Every rule, every milestone will happen for the other kids only when it happens to you first. You are essentially where everything begins. You are the model for everything your brothers and sisters will ever get. You are the gauge for every important milestone — If you get a TV in your room at 12 years old, then your younger siblings will want to be 12 too. You are the example — whether it come to trying a musical instrument, going out on a date, or even just getting the chance to pick the paint color for your own room. That bar is set with you. In addition, you will get to try more things. Depending on your experience (and your parents’), chances are your siblings getting to try new things may get lost as the years go by. If you fall in love Boy Scouts, other younger brothers might be nudged in that direction too.

2. You never have hand me downs.

Let’s face it…we all like to have new clothes. There is just something about putting on something that isn’t found in any other family pictures with your brother wearing the same outfit 2 years earlier. However, having two of my sons just 13 months apart, their clothes were practically interchangeable. The only guarantee the younger ones were getting new clothes is if we were doing a family picture and we all needed to wear matching clothes. Even that backfired on me once — we just don’t talk about the striped sweaters anymore. If you are the oldest, you are going to get stuff with the tags still attached and sometimes, you are glad you have moved away from the velcro shoes that light up when you walk.

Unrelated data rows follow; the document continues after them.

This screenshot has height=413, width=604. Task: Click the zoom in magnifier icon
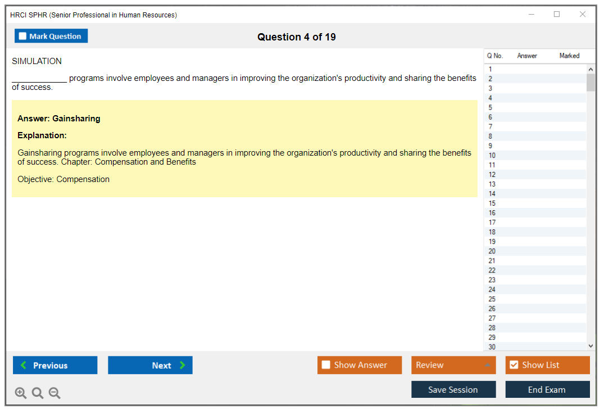coord(21,393)
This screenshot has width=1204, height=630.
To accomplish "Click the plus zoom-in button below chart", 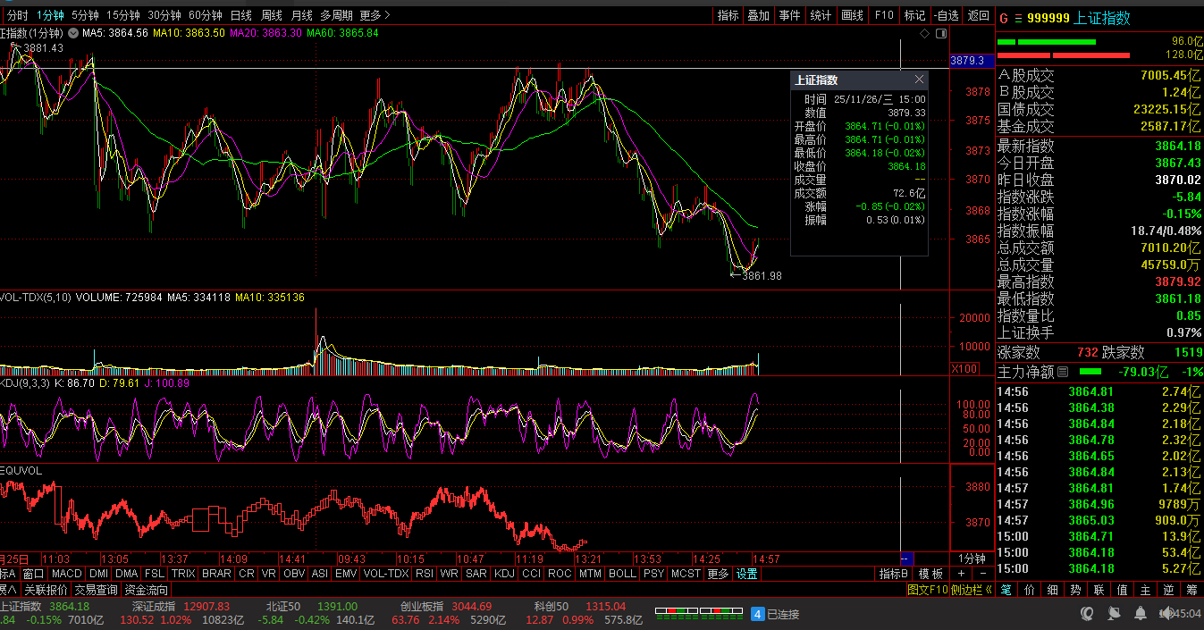I will click(962, 574).
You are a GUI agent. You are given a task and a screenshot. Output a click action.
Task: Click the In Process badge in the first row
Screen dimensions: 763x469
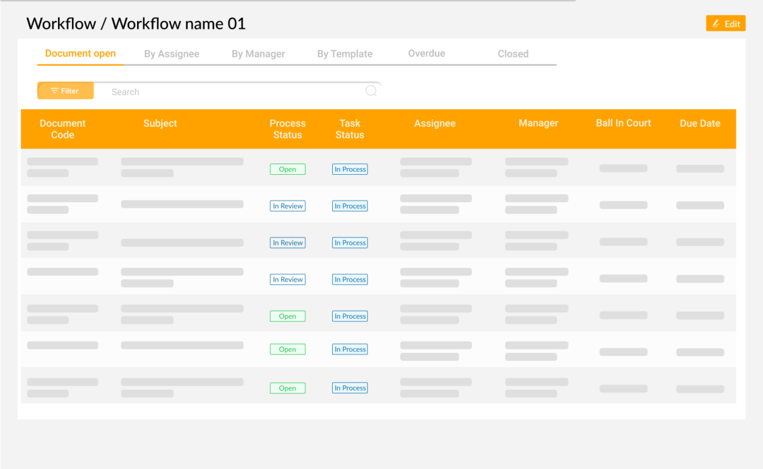[x=350, y=169]
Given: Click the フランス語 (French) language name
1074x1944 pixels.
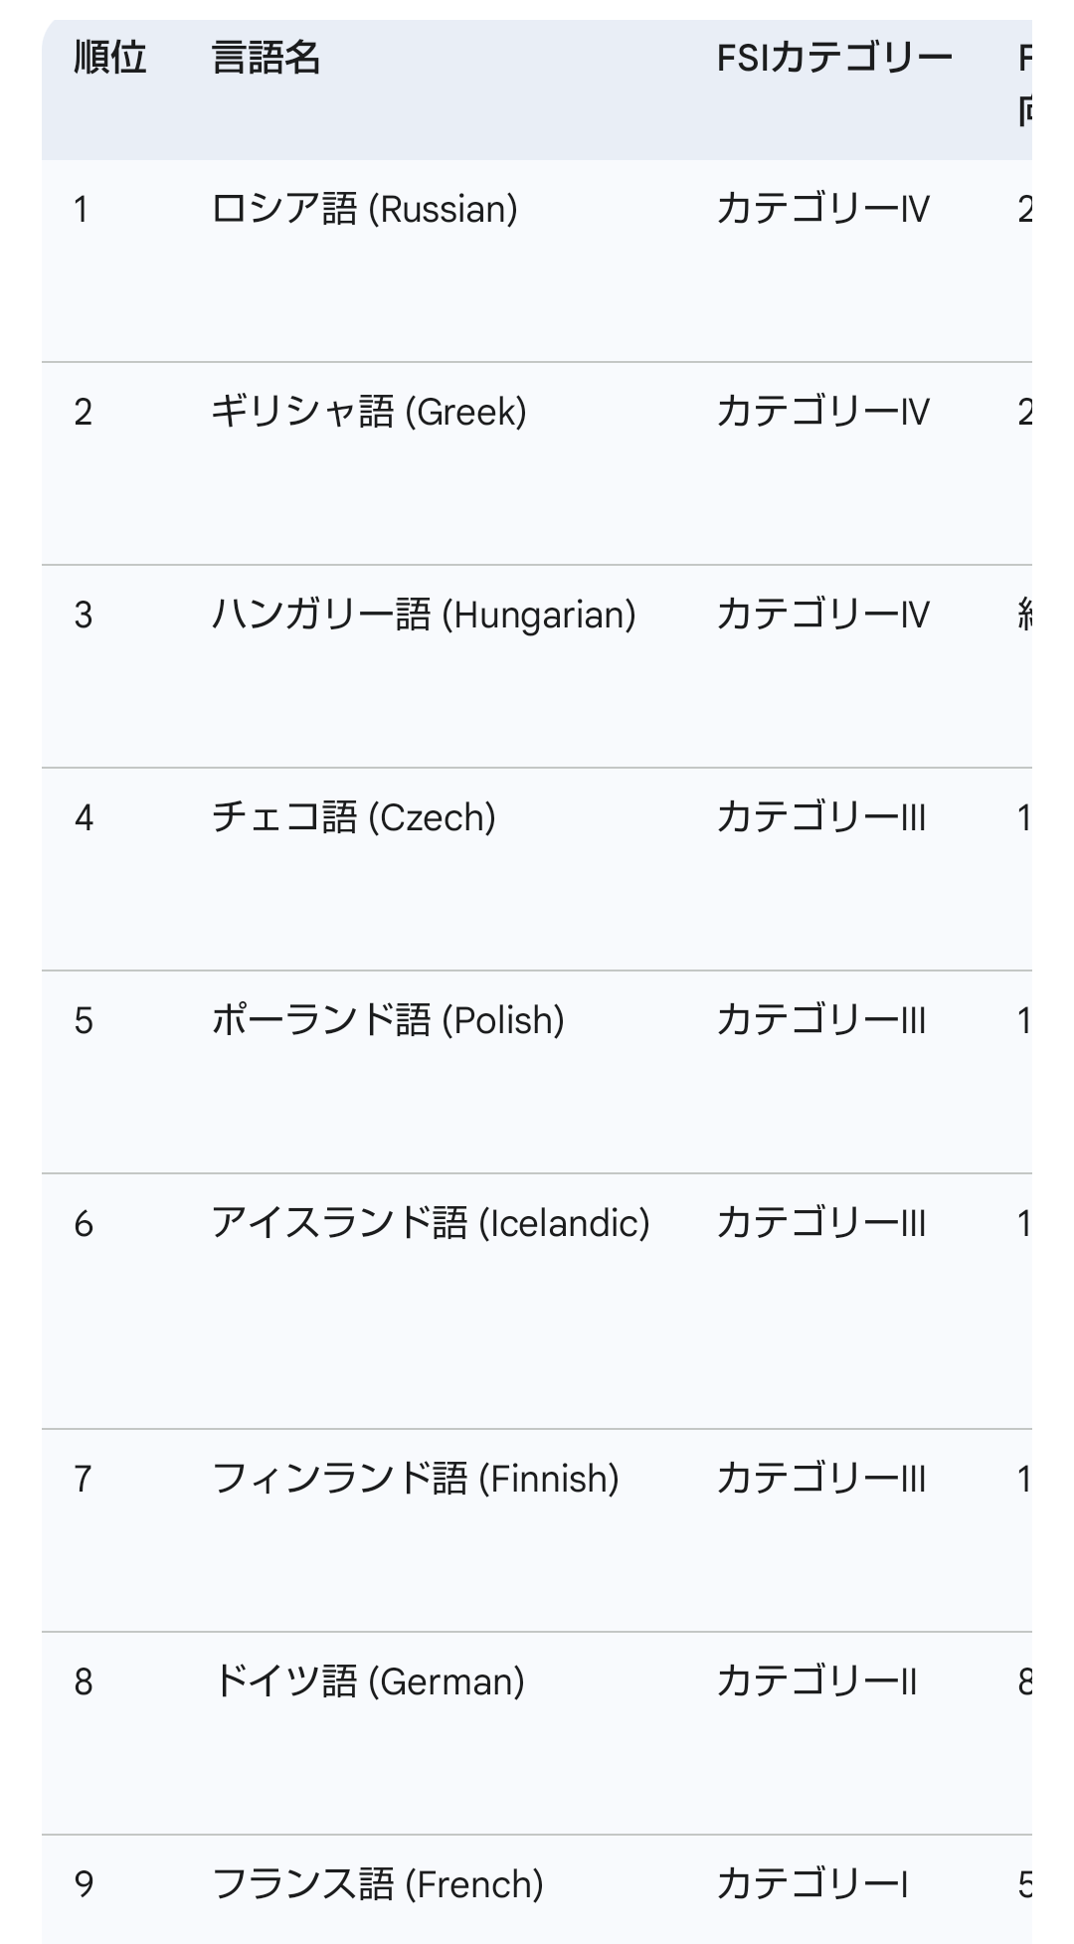Looking at the screenshot, I should [377, 1884].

3. You never have to share a room.

Especially as you get older, the oldest child ends up getting his or her own room because “they need their privacy.” The younger kids don’t even know what that means, but they want it too. Growing up, I loved never having to share a room with my sisters and it meant I had one place in the whole house that was MY place. Growing up, it was where I could do my homework, listen to my music, and basically, whatever I wanted. The hardest part of having your own space was keeping it to yourself. In my case, my little sisters went to great extremes to be with me — even when I didn’t want to be with them. (Side note, today we are all very close and very good friends.)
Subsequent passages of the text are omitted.